Pharmacokinetics, safety and tolerability of the novel β‐hCG derived immunomodulatory compound, EA‐230

AIMS: EA‐230 is a newly developed synthetic linear tetrapeptide (AQGV) derived from the chorionic gonadotropin hormone (β‐hCG). We investigated the pharmacokinetics, safety and tolerability of EA‐230 in healthy subjects using different administration strategies. METHODS: Double‐blind, randomized, placebo‐controlled, dose‐escalating phase I studies in healthy subjects using intravenous administration were conducted. In the single dosage study, 32 subjects were assigned to four single dosage groups (1, 3, 10 or 30 mg/kg). In the multiple dosage study, 24 subjects were assigned to three dosage groups (10, 20 or 30 mg/kg, thrice daily for 3 days). In the continuous dosage study, 24 subjects were assigned to three dosage groups (15, 30, or 90 mg/kg/hour for 2 hours). Pharmacokinetics, safety and tolerability assessments were performed up to 14 days.
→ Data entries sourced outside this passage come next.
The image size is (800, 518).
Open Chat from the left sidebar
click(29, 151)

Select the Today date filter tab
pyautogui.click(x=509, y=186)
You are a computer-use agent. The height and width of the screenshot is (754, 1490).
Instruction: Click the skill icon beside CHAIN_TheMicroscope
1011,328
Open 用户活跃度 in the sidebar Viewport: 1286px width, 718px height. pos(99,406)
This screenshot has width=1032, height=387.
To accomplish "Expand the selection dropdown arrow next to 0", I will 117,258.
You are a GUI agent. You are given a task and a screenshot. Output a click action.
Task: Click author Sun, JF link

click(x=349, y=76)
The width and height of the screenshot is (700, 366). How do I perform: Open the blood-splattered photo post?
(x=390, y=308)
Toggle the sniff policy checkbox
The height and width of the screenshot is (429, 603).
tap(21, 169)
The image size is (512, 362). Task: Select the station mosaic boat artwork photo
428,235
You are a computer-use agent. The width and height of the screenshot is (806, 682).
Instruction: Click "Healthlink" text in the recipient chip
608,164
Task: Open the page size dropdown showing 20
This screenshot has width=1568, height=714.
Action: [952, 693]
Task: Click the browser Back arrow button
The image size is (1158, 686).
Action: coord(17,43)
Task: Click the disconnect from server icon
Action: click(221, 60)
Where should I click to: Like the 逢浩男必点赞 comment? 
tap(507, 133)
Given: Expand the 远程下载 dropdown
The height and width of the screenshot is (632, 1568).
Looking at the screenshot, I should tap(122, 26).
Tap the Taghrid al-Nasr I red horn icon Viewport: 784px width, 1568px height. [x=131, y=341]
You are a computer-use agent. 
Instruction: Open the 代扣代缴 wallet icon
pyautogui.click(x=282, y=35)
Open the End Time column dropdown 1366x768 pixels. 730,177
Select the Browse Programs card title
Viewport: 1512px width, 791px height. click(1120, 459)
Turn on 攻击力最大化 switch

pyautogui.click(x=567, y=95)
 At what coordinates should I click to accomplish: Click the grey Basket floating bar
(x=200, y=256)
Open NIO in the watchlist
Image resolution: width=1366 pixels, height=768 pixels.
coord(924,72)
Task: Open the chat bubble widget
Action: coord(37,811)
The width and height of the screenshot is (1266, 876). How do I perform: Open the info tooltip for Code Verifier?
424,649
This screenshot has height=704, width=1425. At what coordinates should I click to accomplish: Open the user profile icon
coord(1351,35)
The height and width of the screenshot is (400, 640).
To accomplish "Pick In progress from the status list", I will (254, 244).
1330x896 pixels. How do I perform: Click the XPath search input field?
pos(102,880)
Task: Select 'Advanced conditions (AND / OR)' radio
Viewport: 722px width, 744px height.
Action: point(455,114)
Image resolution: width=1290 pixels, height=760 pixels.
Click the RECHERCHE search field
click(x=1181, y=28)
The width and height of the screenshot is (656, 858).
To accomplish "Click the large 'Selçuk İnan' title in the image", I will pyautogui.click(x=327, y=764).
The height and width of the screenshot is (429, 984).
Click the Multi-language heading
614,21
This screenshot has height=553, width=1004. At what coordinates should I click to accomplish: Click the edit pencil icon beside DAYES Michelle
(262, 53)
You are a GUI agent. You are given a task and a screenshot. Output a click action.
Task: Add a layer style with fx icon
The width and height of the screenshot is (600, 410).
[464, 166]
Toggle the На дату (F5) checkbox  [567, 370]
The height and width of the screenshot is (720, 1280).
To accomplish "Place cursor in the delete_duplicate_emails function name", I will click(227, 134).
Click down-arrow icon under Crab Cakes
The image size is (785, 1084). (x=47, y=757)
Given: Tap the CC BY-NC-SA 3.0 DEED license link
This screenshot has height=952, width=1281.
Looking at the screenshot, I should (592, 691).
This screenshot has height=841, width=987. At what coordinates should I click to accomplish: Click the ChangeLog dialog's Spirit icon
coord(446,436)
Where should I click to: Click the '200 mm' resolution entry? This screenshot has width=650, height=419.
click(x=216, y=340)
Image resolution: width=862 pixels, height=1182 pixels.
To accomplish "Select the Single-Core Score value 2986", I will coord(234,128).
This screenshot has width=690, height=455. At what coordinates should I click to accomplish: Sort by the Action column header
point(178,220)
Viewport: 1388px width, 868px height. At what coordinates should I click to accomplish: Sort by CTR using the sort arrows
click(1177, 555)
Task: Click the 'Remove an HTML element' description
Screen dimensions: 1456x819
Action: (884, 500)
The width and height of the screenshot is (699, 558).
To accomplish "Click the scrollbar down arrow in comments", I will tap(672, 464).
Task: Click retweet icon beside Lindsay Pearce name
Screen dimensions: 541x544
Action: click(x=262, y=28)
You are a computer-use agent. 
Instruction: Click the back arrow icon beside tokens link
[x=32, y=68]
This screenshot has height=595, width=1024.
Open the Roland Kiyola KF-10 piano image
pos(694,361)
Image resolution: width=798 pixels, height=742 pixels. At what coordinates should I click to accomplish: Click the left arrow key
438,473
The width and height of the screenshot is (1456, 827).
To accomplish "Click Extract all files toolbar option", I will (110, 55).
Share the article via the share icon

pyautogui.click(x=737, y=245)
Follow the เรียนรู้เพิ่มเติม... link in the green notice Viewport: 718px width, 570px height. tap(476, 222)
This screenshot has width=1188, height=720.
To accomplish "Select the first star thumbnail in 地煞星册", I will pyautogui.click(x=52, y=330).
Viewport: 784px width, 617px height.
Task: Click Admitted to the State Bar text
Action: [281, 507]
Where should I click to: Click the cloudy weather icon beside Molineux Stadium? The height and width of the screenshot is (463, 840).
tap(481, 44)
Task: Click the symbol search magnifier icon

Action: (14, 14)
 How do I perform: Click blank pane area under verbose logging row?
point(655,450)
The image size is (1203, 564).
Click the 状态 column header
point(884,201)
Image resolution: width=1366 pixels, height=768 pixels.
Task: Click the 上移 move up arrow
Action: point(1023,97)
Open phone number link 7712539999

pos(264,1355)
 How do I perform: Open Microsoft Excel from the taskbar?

RESULTS: The highest dosage of EA‐230 (continuous infusion of 90 mg/kg/hour for 2 hours) showed more than proportional increases in exposure (C (max)136%; AUC(0‐last)137%), a large volume of distribution (geometric mean and 95% CI: 13 [3–58] L/kg), a high clearance rate (26 [15–43] L/h/kg), and a short half‐life (0.35 [0.13–1.0] minutes). EA‐230 was well tolerated and no safety concerns were observed. CONCLUSION: These dose‐escalating phase I studies with different administration strategies reveal a pharmacokinetic profile of EA‐230 with a large volume of distribution and a short half‐life. Furthermore, EA‐230 was well tolerated and no safety issues emerged. These results have enabled further clinical development in a phase IIa trial assessing the pharmacodynamics of this compound during systemic inflammation described elsewhere in this issue.